The Complainant also contends that this is a case falling within paragraph 4(b)(ii) which is where, in substance, the Respondent has registered the domain name to prevent the trademark owner from using the trademark in a corresponding domain name, provided that the Respondent has engaged in a practice of such conduct. In support of that submission, the Complainant points out that in this case, the Respondent has already been found to have engaged in a pattern of registering famous trademarks as domain names, that this was recorded in Expedia, Inc. v. Richard Mandanice, FA0302000146598 where it was noted that the respondent had registered over 50 domain names including the famous names <amazondirect.com> and <lycosdirect.com> and that this decision puts the matter beyond doubt.

Furthermore, at least 7 UDRP cases concerning the Respondent, the names of and references to which are set out in the Complaint, have come to light and in all of them the registration of the domain name was found to have been effected in bad faith.

Accordingly, the Respondent must in the present case be found to have transgressed paragraph 4(b)(ii).

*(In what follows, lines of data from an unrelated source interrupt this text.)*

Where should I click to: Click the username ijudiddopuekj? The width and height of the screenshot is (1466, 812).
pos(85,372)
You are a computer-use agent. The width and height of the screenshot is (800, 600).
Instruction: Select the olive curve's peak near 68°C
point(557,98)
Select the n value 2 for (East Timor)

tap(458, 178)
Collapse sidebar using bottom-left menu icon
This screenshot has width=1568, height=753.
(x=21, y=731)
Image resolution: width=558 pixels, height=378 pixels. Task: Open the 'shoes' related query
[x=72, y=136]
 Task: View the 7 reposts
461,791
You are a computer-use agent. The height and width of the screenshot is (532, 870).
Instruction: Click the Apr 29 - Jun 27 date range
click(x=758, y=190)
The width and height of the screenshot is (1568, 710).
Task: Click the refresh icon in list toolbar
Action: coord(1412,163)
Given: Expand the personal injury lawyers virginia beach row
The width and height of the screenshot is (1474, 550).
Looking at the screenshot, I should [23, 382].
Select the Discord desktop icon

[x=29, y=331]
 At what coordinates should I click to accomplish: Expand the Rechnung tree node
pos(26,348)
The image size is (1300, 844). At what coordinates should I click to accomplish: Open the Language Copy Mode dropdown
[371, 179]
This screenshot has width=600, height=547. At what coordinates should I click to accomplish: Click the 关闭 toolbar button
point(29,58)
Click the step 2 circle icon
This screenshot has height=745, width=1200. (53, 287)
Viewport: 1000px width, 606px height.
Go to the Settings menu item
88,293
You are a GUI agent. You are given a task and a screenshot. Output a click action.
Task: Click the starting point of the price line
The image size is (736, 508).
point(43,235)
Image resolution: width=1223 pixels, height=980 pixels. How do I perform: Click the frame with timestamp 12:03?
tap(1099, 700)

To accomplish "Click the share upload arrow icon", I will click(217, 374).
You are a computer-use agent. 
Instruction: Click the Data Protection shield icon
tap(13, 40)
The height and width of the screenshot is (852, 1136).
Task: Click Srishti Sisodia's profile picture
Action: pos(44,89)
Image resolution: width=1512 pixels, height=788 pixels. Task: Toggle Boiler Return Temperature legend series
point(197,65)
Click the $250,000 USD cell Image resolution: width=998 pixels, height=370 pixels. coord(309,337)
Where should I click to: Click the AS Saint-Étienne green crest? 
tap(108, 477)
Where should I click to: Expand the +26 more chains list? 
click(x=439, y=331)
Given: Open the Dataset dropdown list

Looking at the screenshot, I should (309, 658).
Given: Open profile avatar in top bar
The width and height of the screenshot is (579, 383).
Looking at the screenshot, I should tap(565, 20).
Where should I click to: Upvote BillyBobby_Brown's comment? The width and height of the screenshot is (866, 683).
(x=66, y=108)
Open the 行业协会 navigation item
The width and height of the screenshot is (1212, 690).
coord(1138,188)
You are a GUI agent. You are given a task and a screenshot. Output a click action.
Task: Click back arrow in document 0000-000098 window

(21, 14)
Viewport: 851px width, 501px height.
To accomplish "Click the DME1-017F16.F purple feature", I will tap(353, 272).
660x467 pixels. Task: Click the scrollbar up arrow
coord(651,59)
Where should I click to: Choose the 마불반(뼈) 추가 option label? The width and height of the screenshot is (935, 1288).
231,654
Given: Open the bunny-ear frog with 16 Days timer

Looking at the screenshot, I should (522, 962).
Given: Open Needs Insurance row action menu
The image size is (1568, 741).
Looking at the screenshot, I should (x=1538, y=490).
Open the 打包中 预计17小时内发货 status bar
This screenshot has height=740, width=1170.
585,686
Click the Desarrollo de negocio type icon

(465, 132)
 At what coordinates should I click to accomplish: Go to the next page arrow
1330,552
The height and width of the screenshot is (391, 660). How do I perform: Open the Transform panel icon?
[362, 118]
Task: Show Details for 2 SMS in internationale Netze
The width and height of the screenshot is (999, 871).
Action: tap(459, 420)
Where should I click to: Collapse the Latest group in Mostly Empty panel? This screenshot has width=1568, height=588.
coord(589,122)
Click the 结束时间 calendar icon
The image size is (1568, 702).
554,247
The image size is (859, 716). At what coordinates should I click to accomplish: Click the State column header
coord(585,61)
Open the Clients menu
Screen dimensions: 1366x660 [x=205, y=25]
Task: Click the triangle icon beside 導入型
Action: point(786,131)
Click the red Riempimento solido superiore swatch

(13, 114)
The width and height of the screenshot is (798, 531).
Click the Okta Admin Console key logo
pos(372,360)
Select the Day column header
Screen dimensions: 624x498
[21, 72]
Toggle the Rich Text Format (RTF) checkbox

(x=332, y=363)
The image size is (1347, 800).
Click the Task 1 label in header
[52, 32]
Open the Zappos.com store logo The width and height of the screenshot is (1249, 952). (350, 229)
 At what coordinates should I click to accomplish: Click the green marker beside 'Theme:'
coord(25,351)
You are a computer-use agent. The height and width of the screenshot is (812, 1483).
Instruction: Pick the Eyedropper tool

The Complainant also contends that the case is one that comes within paragraph 4(b)(iv) of the Policy, where bad faith may be found if the Respondent has intentionally attempted to attract for commercial gain, Internet users to the Respondent’s site or another site by creating a likelihood of confusion with the Complainant’s site as to the source, sponsorship, affiliation or endorsement of products or services on the Respondent’s site.

On this issue, the Panel finds on the evidence and by drawing reasonable inferences that the Respondent has intentionally attempted to attract internet users to his own website and then to the site at “www.free-for-all.com”. It also finds that he has done so by creating an actual or, at least, a likely confusion as to whether the services being offered on that site were sourced, sponsored, affiliated, endorsed or approved by Sony. This is so because the average user would assume that, having sought out the Sony site but been directed to a pornographic site, this may well have been done with Sony’s knowledge or at least that it had done nothing to stop it.

The only inference open is that the Respondent has engaged in this activity for money.

This conduct shows bad faith by the Respondent in the use of the domain name, for it has been held that using a well-known trademark for the purpose of a domain name and then directing internet users to sexually explicit material is itself acting in bad faith: Virgin Enterprises Limited v. Imran Zafar, WIPO Case No. D2002-0696 and the cases there cited. It is therefore bad faith, being both within the criterion set out in paragraph 4(b)(iv) and also general bad faith in the use of the domain name and by inference, in its registration.

Moreover, the whole modus operandi of the Respondent amounts to acting in bad faith, for, as the Complainant submits, using the well-known Sony mark to create a link to a website unconnected with the Complainant, shows both registration and use in bad faith for commercial gain at the expense of the Complainant, its goodwill and reputation: America Online v. Xianfeng Fu, WIPO Case No. D2000-1374.

All of these matters show that the requirement of bad faith, both with respect to the registration and the use of the domain name, have been made out.

That being so, the Complainant has made out all three elements required to be established under paragraph 4(a) of the Policy before a decision in favour of transfer can be made.


7. Decision

For all the foregoing reasons, in accordance with Paragraphs 4(i) of the Policy and 15 of the Rules, the Panel orders that the domain name, <sony-z5.com> be transferred to the Complainant.